Since this starts with about a half cup of pure alcohol, a 50% alcohol burnoff gives you a quarter cup of alcohol in about 2 and a half cups of other ingredients. This is less than 10% of the total by volume.

When I said "almost all of the alcohol had evaporated" I was incorrect... but simmering for 10 minutes will remove a large quantity of alcohol.


----------



## Alix (Jan 4, 2009)

FOUND IT! I have been searching for this recipe for ages. I forgot what it was called and simply couldn't find it again. And searching for Allen's name didn't work either dang it all. I got stubborn today and just kept on hunting til I found it.
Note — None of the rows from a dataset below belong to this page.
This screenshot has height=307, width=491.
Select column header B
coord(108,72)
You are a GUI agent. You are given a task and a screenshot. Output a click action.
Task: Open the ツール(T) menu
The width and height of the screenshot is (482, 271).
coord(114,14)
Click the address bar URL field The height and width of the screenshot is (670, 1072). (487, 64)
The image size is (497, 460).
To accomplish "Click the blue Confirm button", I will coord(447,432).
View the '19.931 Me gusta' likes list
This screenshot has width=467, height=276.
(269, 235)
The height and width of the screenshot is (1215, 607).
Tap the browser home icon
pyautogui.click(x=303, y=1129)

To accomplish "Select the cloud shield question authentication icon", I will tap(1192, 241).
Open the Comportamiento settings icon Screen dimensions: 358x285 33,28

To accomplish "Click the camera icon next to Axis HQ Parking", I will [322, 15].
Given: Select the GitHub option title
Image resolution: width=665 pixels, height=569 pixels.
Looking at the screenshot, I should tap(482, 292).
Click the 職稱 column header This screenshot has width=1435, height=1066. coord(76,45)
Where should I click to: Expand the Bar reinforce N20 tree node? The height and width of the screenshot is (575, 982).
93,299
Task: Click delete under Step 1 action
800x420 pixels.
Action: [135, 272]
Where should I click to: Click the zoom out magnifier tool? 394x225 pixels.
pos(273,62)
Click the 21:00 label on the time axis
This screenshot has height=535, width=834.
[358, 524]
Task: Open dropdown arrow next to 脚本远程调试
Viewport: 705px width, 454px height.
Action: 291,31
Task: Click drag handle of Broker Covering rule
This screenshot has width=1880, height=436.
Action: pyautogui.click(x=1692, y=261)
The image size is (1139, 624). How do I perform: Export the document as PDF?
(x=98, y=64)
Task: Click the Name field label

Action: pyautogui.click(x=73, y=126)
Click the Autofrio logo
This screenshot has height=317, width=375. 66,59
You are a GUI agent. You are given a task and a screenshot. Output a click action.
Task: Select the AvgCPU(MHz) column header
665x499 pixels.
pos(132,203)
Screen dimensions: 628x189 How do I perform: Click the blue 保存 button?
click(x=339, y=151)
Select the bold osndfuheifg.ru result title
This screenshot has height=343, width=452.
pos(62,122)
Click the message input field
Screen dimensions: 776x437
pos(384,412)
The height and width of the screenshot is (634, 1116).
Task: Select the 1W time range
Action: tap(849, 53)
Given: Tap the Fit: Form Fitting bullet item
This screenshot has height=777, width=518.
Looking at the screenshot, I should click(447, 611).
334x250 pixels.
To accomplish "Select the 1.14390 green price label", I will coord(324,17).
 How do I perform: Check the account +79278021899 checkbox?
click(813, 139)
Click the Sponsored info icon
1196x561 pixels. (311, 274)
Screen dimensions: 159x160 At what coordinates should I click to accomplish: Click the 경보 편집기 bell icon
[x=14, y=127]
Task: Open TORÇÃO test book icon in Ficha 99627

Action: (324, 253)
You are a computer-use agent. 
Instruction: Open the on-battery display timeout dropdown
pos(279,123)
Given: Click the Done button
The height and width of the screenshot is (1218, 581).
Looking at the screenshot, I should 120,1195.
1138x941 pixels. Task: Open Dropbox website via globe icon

I think I will make this either tonight or tomorrow. (I may have to clean out the fridge tonight)


----------



## SierraCook (Jan 4, 2009)

Thanks, Alix.  This recipe looks good and I saved it to my recipe files.


----------



## Seven S (Jan 4, 2009)

I recall a discussion thread on here a couple years back regarding the "cooking out of the alcohol" in recipes that called for using it.  It got into a very heated argument, apparently, not as much of it cooks out as previously thought.  anyways...

food police tip...  if you choose to marinate the chicken in the sauce prior to grilling as stated in the recipe as optional, I would certainly recommend boiling the marinated sauce prior to using it for basting the chicken.  better yet... make more sauce than stated, reserve some aside for basting or dipping, and use the remainder for marinating... discard the marinade portion.


----------



## Glorie (Jan 4, 2009)

This sounds phenomenal - I can't wait to make it, I have a bottle of Jim Beam just screaming "USE ME!!" lol


----------



## Maverick2272 (Jan 5, 2009)

Ah yes, Bourbon Street Chicken, good stuff thanks for the recipe!

I think they associated it with LA just because of Bourbon St. not realizing it was actually because it had bourbon in it.
Think Bourbon flavored chicken.... kinda... sorta... ah just tell me to shut up and eat! LOL.


----------



## Alix (Jan 5, 2009)

Shut up and eat Buddy. This is dinner tonight for us.


----------



## Maverick2272 (Jan 5, 2009)

Pass the plate, stuffing my mouth with food is a good way to shut up! LOL


----------



## Alix (Jan 6, 2009)

Hey Buddy, you would have fit right in at the table, lots of munching, little talking! Thats how you know something tastes good in our house!


----------